There is also a question of who should own the IP. Logically, the Western parent company wants to own the patent, but ownership affects tax rates. So, Chen explained, granting the patent to the local entity—a subsidiary, perhaps—can lower the tax rate on that entity from 25% to 15%. “So, let the Chinese entity have some IP,” Chen advised, “but be diligent about assignment.”


India has some large advantages over China. Thanks to a long-time British presence in India, English is widely spoken, Indian law is based in English common law, and the concepts of the rule of law and of intellectual property are broadly acknowledged.

“Piracy is not that pervasive in India,” according to Nishith Desai, J.D., managing partner of Nishith Desai Associates. India is also a strong advocate against what it calls “bio-piracy.” And, he added, “university and pharmaceutical cooperation is increasing.”

Collaborations are also expanding among biotech companies. Shyam Bishen, Ph.D., vp of corporate development for Nishith Desai Associates, noted many collaborations among leading Indian and international firms, including Ranbaxy’s own out-licensing endeavors.

“India,” Dr. Bishen commented, “is strong in science, hits, lead development, preclinical development, and synthetic chemistry. It is weak in biology for target identification and validation,” but it is quickly developing competence in clinical development.

India enacted intellectual property protection for pharmaceuticals some years ago and is compliant with the World Trade Organization’s Trade-Related Aspects of Intellectual Property Rights, although some harmonization issues remain. For example, India IP law doesn’t provide for work-for-hire, except in the sense of actual employment, and also lacks the notion of data exclusivity.

The government is working to increase awareness of both process and product patents as vital ingredients of R&D programs. India, for example, granted 131 patents in 2000 and 686 in 2007. One of India’s current endeavors, Desai remarked, is to coordinate administrative and judicial mechanisms.
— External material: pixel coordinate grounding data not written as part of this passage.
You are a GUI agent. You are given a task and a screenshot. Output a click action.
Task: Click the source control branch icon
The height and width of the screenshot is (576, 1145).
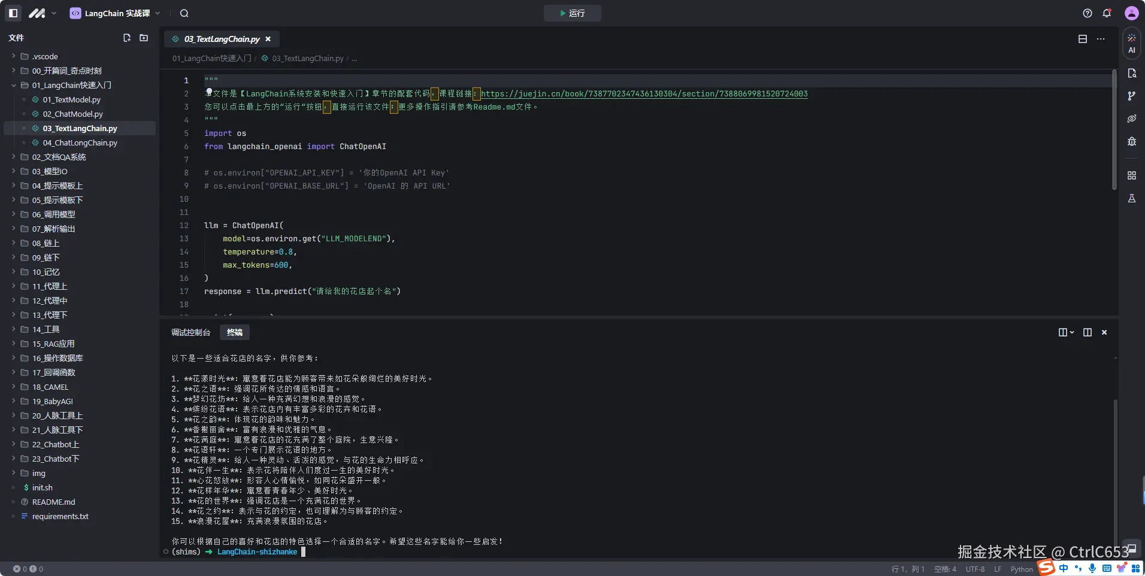[x=1131, y=96]
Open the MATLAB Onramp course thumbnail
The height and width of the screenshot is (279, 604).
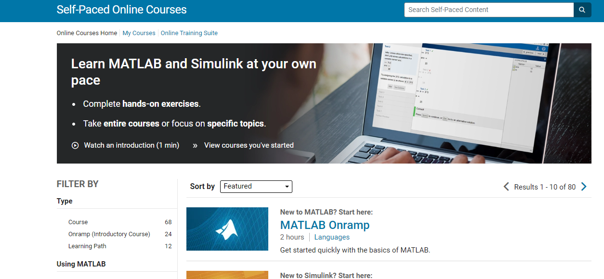(227, 229)
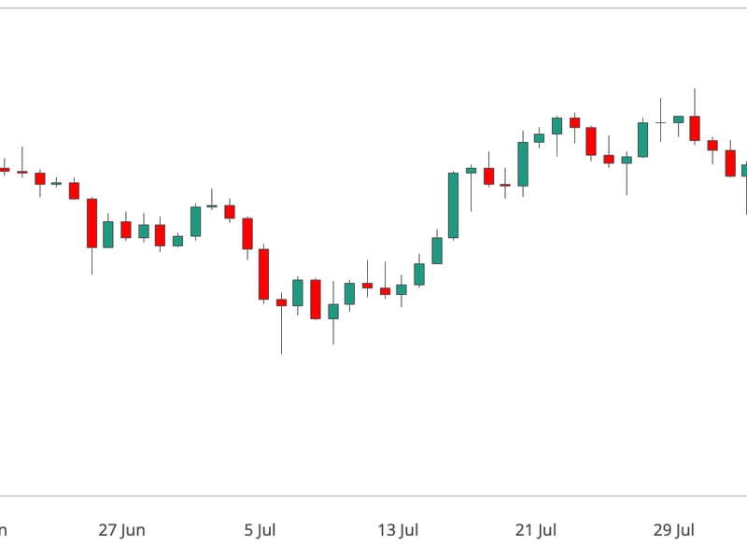The width and height of the screenshot is (747, 560).
Task: Select the 29 Jul x-axis date label
Action: [x=674, y=530]
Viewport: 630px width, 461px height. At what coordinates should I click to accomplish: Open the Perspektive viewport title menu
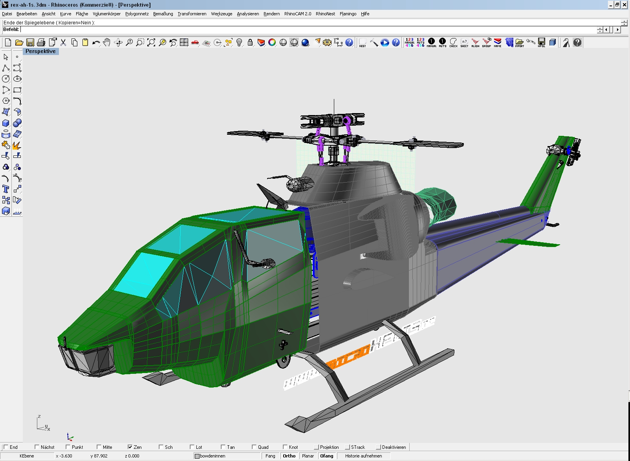[40, 51]
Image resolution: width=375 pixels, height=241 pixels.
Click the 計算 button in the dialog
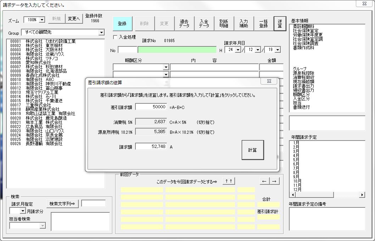coord(253,150)
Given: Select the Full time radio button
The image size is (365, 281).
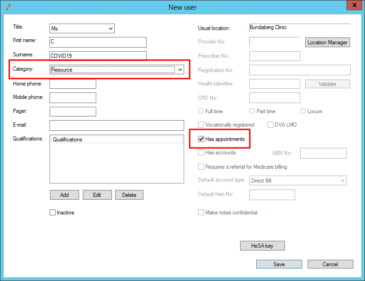Looking at the screenshot, I should tap(201, 111).
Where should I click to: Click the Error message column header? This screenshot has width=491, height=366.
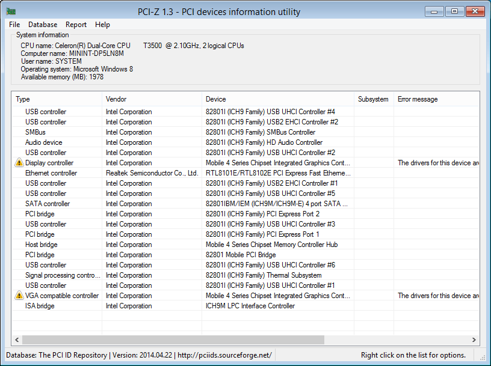tap(436, 99)
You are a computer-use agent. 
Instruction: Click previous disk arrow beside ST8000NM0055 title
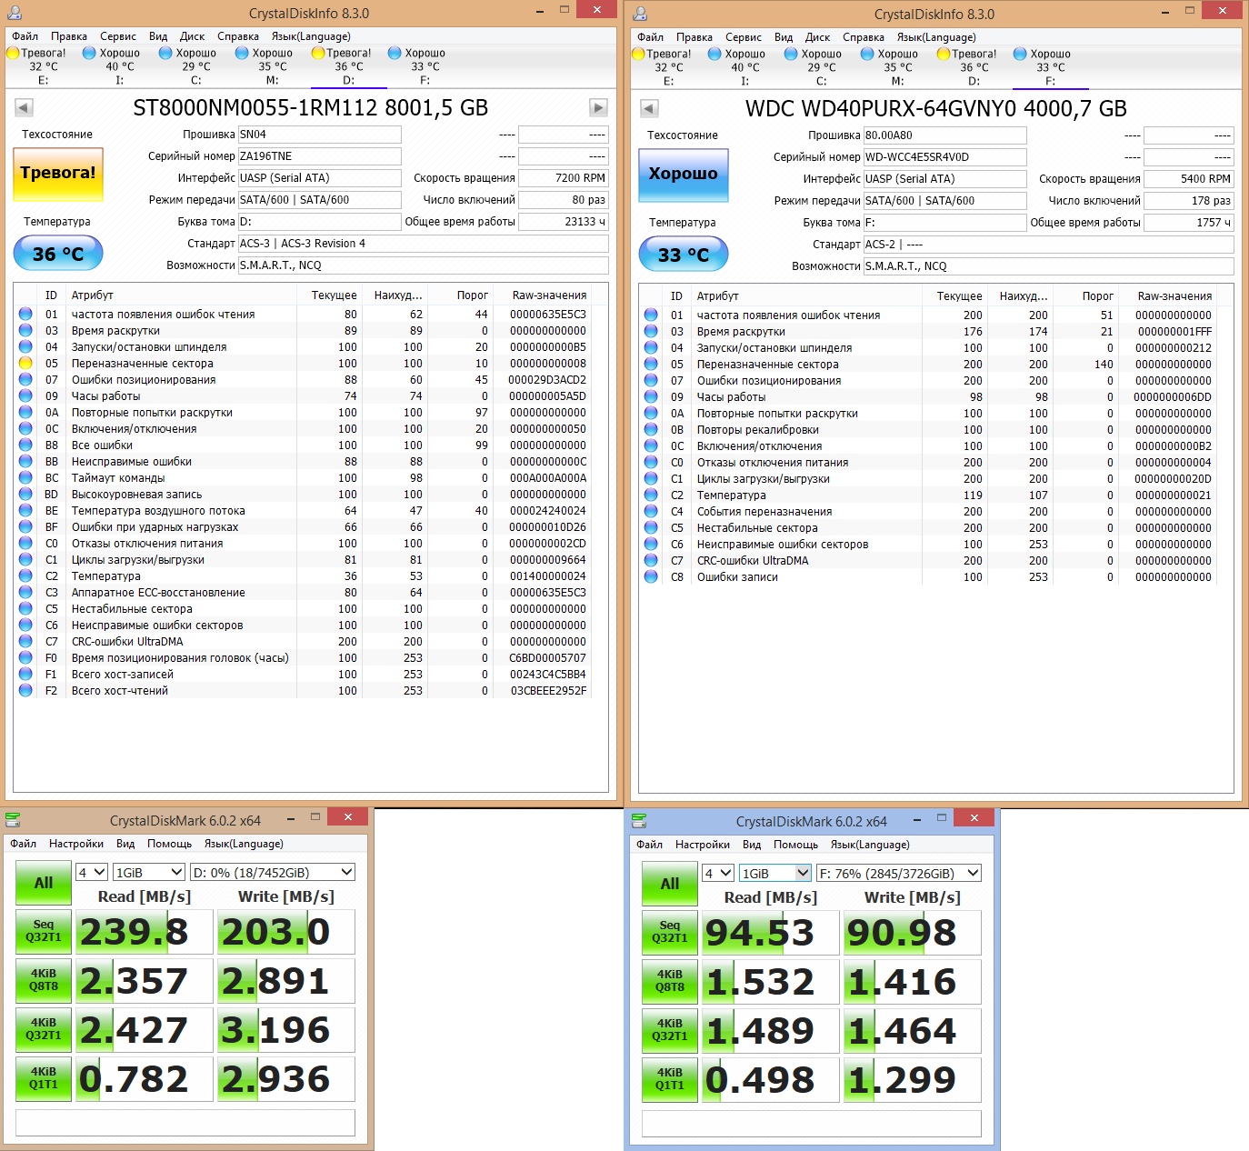pyautogui.click(x=24, y=107)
“Unlike China, India has a strong court system. It is very independent of politics and big business,” he continued. “Often a company can get an injunction one day, but litigation may take 10 to 15 years, and damages awards like those in the U.S. don’t happen.” For legal remedies, foreign companies have a choice of their own or Indian jurisdictions, Desai said. Whether foreign-owned Indian subsidiaries may apply foreign laws to resolve disputes, however, remains unresolved.

Because of the long delays and the current lack of coordination, “most Indians prefer to arbitrate disputes,” Desai said. Be aware, though, that “foreign judgments are not enforceable in India, so you’d better have an arbitration clause in your contract,” he advised. He also recommended that employment contracts include strong nondisclosure agreements and noncompete and nonsolicitation clauses. Trade secrets, he emphasized, are best protected by contract.

Although both India and China are going through growing pains now as they make the changes vital to growing their own biopharma industries and attracting international capital and know-how, both still have a way to go. They are making progress, however, and certainly merit careful consideration as a part of global companies’ long-term strategies.